Komisi C DPRD Gresik Sidak Lokasi Tambang Galian C

beritaplus.id
Nur Saidah saat sidak lokasi tambang galian c

GRESIK, BeritaPlus.id - Kegiatan operasional penambangan di Kabupaten Gresik rupanya banyak yang melanggar safety, termasuk di dalamnya aspek K3 (Keselamatan dan Kesehatan Kerja). Hal ini terungkap saat dilakukannya inspeksi mendadak (sidak) oleh Anggota Komisi C Dewan Perwakilan Rakyat Daerah (DPRD) Gresik ke lokasi tambang galian c di wilayah Kecamatan Ujungpangkah, Kabupaten Gresik.

Salah satu yang turut serta melakukan sidak ialah Nur Saidah. Politisi dari Fraksi Partai Gerindra ini menemukan banyak pekerja tambang galian c yang tidak patuh terhadap K3.

Baca juga: Tamban Ilegal di Gresik Belum Ditangani Serius oleh Aparat

"Contoh salah satu penambangan yang tidak memperhatikan safety K3. Jika bekerja, harusnya pekerja mengantongi safety K3," ungkap Nur Saidah saat melihat beberapa pekerja tambang galian c yang tidak memakai alat pelengkap keselamatan kerja (APK) di lokasi tambang belum lama ini.

Jika dilihat, pekerja rawan kecelakaan. Karena mereka bekerja di atas tebing yang curam. Tebing tersebut rawan longsor, apalagi sambil dilakukan eksploitasi dengan mengeruk lahan menggunakan alat berat berupa ekscavator.

Nur Saidah juga prihatin melihat lahan bekas tambang yang tidak direklamasi. Dia mendesak agar para pengusaha wajib melakukan reklamasi pasca tambang dan mengembalikan seperti peruntukkan awal.

"Perizinan ada. Fokus ke kerusakan alam yang ditimbulkan pasca tambang. Recovery-nya seperti apa? Harusnya ada siteplan dan tentu tidak ada faktor kerusakan alam," katanya.

Diulas dari postur Anggaran Pendapatan dan Belanja Daerah (APBD) Kabupaten Gresik, pendapatan dari pajak daerah sampai dengan Desember 2024 ini, penyerapannya masih rendah, hanya 85,07% atau senilai 879,39 miliar dari target Rp 1,033 triliun. Pajak tersebut di dalamnya terdapat Pajak Mineral Bukan Logam dan Batuan.

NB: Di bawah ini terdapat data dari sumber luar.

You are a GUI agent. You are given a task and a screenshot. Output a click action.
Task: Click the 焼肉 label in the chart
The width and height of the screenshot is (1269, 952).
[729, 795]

Pajak Mineral Bukan Logam dan Batuan diatur dalam :

1. Undang-Undang Republik Indonesia Nomor 28 Tahun 2009 tentang Pajak Daerah dan Retribusi Daerah.

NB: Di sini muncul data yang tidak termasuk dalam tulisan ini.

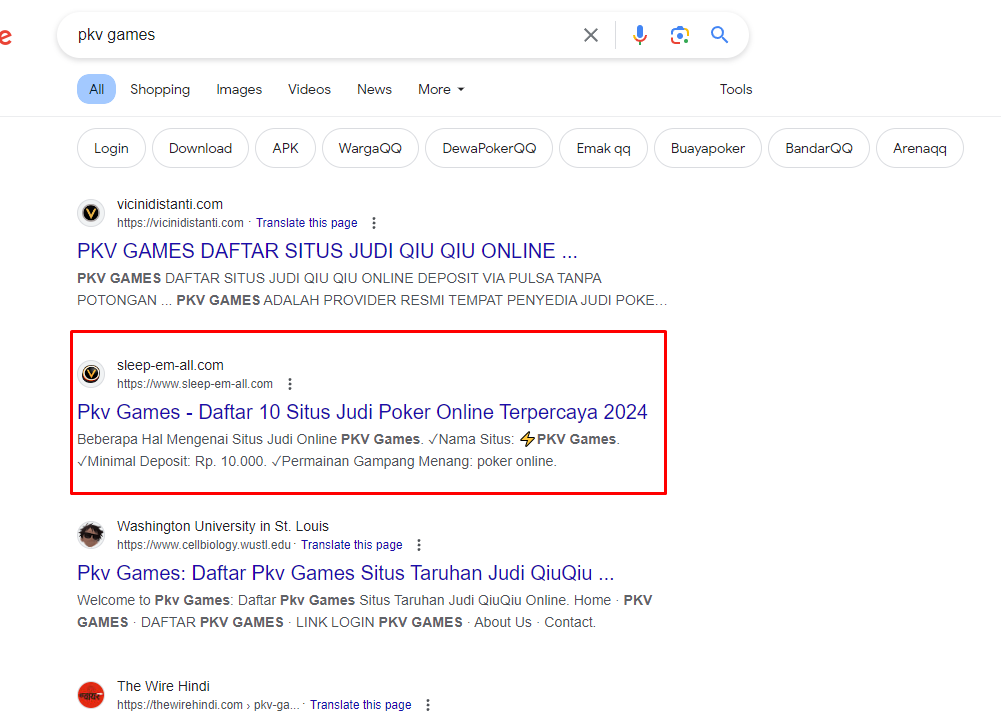
Task: Translate the vicinidistanti.com result page
Action: (x=306, y=223)
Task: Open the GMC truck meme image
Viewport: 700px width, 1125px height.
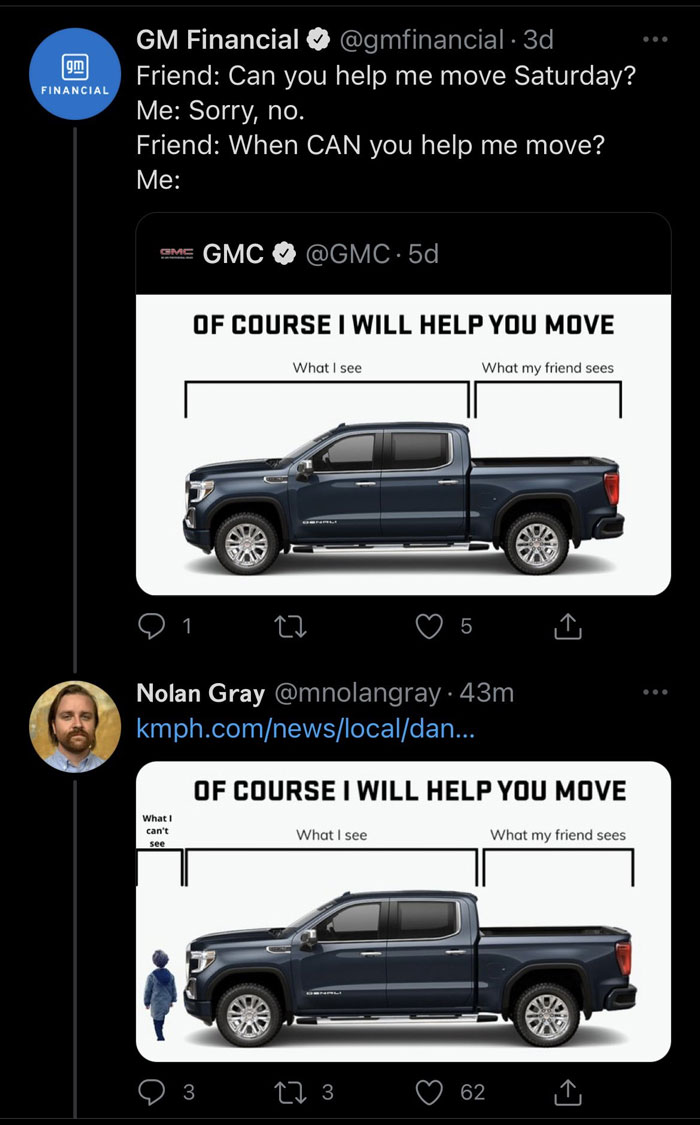Action: pyautogui.click(x=420, y=440)
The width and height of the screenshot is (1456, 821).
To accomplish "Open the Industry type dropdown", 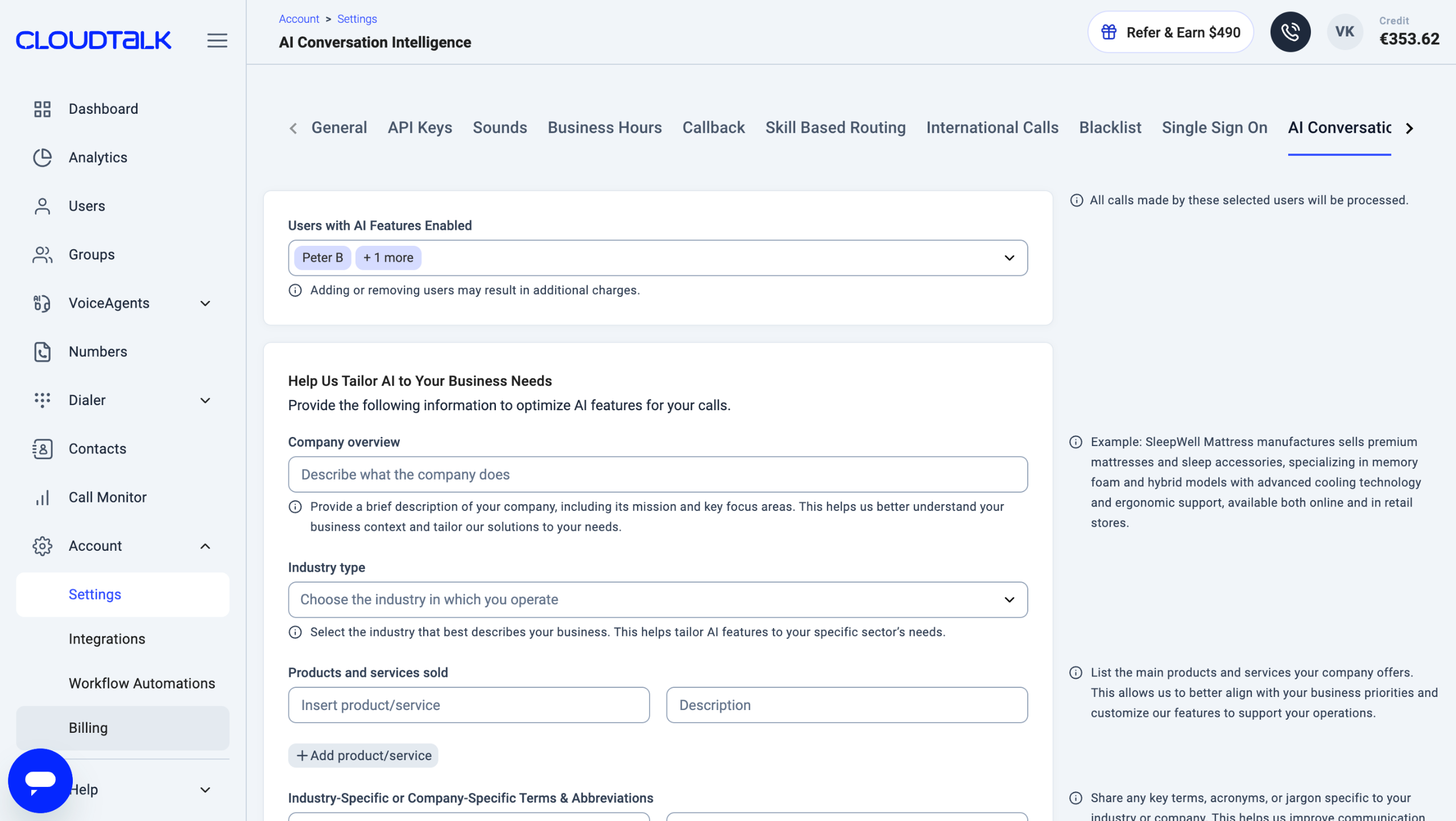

a. Pasal 1 angka 29 menyebutkan bahwa Pajak Mineral Bukan Logam dan Batuan
adalah pajak atas kegiatan pengambilan mineral bukan logam dan batuan, baik
dari sumber alam di dalam dan/atau permukaan bumi untuk dimanfaatkan.

b. Pasal 2 ayat (2) menyatakan bahwa pajak kabupaten/kota terdiri atas :

1) Pajak hotel;
2) Pajak restoran;
3) Pajak hiburan;
4) Pajak reklame;
5) Pajak penerangan jalan;
6) Pajak mineral bukan logam dan batuan;
7) Pajak parkir;
8) Pajak air tanah;
9) Pajak sarang burung walet;
10) Pajak bumi dan bangunan perdesaan dan perkotaan; dan
11) Bea perolehan hak atas tanah dan bangunan.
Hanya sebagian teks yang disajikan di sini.